14. The method of claim 11, further comprising submitting the task to a crowdsourcing marketplace for crowdworkers to perform the task.

15. The method of claim 14, further comprising receiving answers to the gold question and standard questions from a crowdworker and determining a reliability of the crowdworker by comparing an answer to the gold question with the label of the for the positive class.

16. The method of claim 1, wherein the documents to be labeled comprise photographic images.

17. A computer program product comprising a non-transitory recording medium storing instructions, which when executed on a computer causes the computer to perform the method of claim 1.

18. A system comprising memory which stores instructions for performing the method of claim 1 and a processor in communication with the memory for executing the instructions.

19. A system for generating a gold question for a labeling task comprising:

a positive class selector for sampling a positive class from a predefined set of classes to be used in labeling documents, the sampling being based on a computed measure of class popularity;

a negative class selector for identifying a set of negative classes from the predefined set of classes based on a distance measure between the positive class and other classes in the set of classes;

a gold question generator which generates a gold question that includes a document representative of the positive class and a set of candidate answers, the candidate answers including a label for the positive class and a label for each of the negative classes in the identified set of negative classes;

a task outsource component which outputs a task including the gold question; and

a computer processor which implements the positive class selector, negative class selector, and gold question generator.

20. The system of claim 19, wherein the system further comprises a task generator which generates the task by combining the gold question with a set of standard questions, without distinguishing between the gold question and the standard questions in the task, each of the standard questions including a document to be labeled and a set of candidate answers, the candidate answers including labels for at least a subset of classes from the set of classes.

21. The system of claim 19, further comprising a classification component which identifies a set of class labels for each of the standard questions based on the respective document to be labeled.
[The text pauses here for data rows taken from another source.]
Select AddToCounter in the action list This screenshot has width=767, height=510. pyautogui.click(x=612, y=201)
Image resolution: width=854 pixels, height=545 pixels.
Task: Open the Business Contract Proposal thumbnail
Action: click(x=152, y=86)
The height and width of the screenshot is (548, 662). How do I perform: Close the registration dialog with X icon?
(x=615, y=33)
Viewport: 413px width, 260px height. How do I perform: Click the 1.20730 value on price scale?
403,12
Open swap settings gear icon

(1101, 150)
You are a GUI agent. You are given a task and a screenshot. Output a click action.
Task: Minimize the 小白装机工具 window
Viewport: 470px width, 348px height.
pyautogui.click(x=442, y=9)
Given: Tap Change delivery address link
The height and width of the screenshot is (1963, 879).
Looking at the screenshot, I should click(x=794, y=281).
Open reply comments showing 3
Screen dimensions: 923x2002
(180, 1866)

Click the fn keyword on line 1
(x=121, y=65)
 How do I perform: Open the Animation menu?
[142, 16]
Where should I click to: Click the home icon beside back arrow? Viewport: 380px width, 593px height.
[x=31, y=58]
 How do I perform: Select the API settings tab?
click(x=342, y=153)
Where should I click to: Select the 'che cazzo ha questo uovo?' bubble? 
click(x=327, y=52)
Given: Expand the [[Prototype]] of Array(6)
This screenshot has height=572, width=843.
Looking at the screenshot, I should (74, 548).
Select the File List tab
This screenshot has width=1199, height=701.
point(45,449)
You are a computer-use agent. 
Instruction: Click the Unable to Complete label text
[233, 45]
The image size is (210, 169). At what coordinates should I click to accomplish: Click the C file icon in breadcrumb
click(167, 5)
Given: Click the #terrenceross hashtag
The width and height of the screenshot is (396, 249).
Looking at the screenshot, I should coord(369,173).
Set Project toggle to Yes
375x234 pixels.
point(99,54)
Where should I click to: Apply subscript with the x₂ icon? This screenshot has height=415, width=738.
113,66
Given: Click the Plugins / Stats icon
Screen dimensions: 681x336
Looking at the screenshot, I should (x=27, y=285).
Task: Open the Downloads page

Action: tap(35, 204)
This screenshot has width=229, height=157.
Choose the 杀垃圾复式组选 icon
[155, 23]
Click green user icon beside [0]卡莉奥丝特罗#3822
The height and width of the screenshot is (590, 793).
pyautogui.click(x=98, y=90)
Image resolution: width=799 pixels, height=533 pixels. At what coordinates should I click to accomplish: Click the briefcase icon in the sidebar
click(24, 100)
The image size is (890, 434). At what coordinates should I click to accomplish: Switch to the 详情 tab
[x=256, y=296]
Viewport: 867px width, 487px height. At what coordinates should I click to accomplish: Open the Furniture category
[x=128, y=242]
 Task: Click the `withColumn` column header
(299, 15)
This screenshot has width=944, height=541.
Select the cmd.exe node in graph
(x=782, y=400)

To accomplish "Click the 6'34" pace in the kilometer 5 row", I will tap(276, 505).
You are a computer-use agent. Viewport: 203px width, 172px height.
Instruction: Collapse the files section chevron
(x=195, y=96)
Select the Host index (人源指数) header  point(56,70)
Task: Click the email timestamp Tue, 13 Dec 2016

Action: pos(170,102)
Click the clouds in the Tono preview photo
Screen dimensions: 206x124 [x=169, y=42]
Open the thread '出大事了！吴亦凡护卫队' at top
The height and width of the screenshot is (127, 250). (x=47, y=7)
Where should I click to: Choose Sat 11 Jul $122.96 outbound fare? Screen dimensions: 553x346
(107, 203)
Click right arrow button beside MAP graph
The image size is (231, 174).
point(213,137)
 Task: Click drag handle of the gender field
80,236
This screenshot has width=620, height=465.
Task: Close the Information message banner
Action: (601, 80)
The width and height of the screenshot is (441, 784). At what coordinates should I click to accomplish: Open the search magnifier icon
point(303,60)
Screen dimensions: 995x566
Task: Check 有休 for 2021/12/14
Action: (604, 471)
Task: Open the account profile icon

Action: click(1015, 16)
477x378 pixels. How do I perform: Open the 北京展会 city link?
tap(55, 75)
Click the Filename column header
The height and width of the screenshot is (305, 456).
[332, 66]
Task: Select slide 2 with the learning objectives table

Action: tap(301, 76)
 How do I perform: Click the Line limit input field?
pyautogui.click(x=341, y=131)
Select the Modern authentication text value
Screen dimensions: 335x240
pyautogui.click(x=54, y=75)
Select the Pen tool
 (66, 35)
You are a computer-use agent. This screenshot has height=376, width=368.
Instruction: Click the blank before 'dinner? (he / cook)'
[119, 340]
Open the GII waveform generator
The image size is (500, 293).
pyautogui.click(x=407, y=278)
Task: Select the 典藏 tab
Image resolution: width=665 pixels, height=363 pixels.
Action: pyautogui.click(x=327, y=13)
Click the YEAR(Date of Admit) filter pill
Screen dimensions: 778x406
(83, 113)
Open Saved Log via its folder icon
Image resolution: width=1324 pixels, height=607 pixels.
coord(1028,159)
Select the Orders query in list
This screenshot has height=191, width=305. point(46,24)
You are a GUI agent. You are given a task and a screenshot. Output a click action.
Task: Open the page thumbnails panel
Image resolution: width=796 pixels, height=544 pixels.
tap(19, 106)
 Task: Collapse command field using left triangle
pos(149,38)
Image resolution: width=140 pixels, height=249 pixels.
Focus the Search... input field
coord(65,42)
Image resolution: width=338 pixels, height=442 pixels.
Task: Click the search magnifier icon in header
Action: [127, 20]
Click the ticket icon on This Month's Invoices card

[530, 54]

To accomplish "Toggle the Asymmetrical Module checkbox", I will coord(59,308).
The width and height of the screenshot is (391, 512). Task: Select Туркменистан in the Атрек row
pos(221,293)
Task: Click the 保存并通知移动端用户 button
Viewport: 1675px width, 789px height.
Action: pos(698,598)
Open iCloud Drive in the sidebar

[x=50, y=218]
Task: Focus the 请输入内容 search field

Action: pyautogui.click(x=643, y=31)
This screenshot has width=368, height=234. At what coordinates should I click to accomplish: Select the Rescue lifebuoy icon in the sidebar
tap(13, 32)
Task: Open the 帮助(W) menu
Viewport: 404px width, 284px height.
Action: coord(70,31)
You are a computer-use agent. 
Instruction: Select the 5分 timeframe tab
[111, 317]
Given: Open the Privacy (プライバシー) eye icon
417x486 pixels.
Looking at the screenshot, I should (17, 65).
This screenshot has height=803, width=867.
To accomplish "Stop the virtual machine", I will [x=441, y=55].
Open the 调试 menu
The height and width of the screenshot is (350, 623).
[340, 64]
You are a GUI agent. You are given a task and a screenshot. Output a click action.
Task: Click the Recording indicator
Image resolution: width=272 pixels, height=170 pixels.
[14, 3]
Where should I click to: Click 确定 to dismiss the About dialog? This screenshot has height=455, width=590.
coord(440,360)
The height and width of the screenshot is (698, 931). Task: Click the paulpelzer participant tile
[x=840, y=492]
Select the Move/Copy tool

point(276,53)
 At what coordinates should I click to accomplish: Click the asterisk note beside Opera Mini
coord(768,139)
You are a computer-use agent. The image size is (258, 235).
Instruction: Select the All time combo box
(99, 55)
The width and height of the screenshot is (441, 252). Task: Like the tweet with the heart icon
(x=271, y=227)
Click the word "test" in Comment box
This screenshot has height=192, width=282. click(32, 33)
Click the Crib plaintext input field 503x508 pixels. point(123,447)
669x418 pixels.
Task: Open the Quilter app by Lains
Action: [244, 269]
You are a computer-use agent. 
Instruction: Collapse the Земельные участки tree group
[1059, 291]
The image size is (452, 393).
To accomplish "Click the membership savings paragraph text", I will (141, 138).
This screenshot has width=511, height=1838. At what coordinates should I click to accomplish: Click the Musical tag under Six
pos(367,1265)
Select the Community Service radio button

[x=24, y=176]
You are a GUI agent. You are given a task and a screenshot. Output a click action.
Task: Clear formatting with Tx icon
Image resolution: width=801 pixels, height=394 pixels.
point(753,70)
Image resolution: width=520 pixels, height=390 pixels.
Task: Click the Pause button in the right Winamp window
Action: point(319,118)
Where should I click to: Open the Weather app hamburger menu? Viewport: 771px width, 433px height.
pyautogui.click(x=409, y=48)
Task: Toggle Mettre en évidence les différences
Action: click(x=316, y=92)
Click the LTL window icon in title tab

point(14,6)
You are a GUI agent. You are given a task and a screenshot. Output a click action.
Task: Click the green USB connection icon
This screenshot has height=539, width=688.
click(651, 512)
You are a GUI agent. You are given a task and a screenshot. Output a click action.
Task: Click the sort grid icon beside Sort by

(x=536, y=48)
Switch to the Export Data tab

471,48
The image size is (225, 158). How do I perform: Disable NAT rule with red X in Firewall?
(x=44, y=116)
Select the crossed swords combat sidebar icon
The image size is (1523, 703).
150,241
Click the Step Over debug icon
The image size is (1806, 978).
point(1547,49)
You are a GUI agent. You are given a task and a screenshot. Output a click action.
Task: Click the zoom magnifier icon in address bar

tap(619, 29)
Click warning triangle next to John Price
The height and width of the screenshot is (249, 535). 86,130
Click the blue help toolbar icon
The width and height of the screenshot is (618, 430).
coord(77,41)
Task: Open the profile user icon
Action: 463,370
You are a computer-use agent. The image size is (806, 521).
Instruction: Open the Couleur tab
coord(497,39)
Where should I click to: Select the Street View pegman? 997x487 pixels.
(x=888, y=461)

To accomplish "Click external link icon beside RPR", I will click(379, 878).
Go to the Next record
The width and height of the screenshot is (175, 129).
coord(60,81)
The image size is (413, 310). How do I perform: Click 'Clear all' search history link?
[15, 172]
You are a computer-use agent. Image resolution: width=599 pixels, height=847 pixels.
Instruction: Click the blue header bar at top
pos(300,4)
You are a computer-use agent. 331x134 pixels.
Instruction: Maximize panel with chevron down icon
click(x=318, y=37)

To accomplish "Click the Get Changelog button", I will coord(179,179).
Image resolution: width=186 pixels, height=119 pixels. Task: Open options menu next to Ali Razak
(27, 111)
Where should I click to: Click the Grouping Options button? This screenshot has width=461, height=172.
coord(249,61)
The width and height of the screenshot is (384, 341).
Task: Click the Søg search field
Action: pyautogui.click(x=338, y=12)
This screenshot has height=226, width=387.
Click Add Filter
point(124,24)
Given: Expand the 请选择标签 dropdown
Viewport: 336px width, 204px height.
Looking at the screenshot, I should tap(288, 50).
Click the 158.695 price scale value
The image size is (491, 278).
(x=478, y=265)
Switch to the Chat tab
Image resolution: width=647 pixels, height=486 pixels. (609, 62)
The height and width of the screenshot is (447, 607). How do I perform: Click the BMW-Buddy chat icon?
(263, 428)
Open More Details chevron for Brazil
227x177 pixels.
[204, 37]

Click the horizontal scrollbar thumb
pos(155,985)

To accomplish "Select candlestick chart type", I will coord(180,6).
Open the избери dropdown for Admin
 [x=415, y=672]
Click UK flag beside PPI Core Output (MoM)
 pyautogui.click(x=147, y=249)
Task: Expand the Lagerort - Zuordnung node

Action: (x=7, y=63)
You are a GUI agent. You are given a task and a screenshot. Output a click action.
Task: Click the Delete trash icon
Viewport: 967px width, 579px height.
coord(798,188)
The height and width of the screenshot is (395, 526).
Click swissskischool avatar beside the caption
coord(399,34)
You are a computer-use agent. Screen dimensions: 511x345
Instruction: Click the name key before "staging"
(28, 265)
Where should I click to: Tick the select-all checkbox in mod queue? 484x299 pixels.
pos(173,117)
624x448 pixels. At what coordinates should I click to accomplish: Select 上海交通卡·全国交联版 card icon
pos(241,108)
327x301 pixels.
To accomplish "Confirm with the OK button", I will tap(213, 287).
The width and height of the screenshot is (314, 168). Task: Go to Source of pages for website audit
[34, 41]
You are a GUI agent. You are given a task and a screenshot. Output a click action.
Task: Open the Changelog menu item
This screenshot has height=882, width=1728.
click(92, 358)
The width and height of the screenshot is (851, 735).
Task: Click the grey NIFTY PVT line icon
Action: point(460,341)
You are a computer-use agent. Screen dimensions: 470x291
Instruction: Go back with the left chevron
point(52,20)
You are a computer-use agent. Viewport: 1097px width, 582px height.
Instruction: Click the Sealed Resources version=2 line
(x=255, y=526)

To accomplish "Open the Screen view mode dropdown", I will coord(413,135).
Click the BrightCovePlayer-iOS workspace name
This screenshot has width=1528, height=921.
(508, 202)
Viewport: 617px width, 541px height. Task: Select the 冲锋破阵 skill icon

22. A method for generating a human intelligence task comprising:

computing a measure of popularity for each of a set of classes to be used in labeling documents;

sampling a positive class from the set of classes based on the computed measure of popularity;

identifying a set of negative classes from the set of classes based on a distance measure between the positive class and other classes in the set of classes;

generating a gold question which includes a document representative of the positive class and a set of candidate answers, the candidate answers including a label for the positive class and a label for each of the negative classes in the identified set of negative classes; and

generating a human intelligence task comprising combining the gold question with a set of standard questions, each of the standard questions including a document to be labeled and a set of candidate answers, the candidate answers including labels for at least a subset of classes from the set of classes; and

outputting the human intelligence task,

wherein at least one of the computing, sampling, identifying, generating the gold question, and generating the task is performed with a computer processor.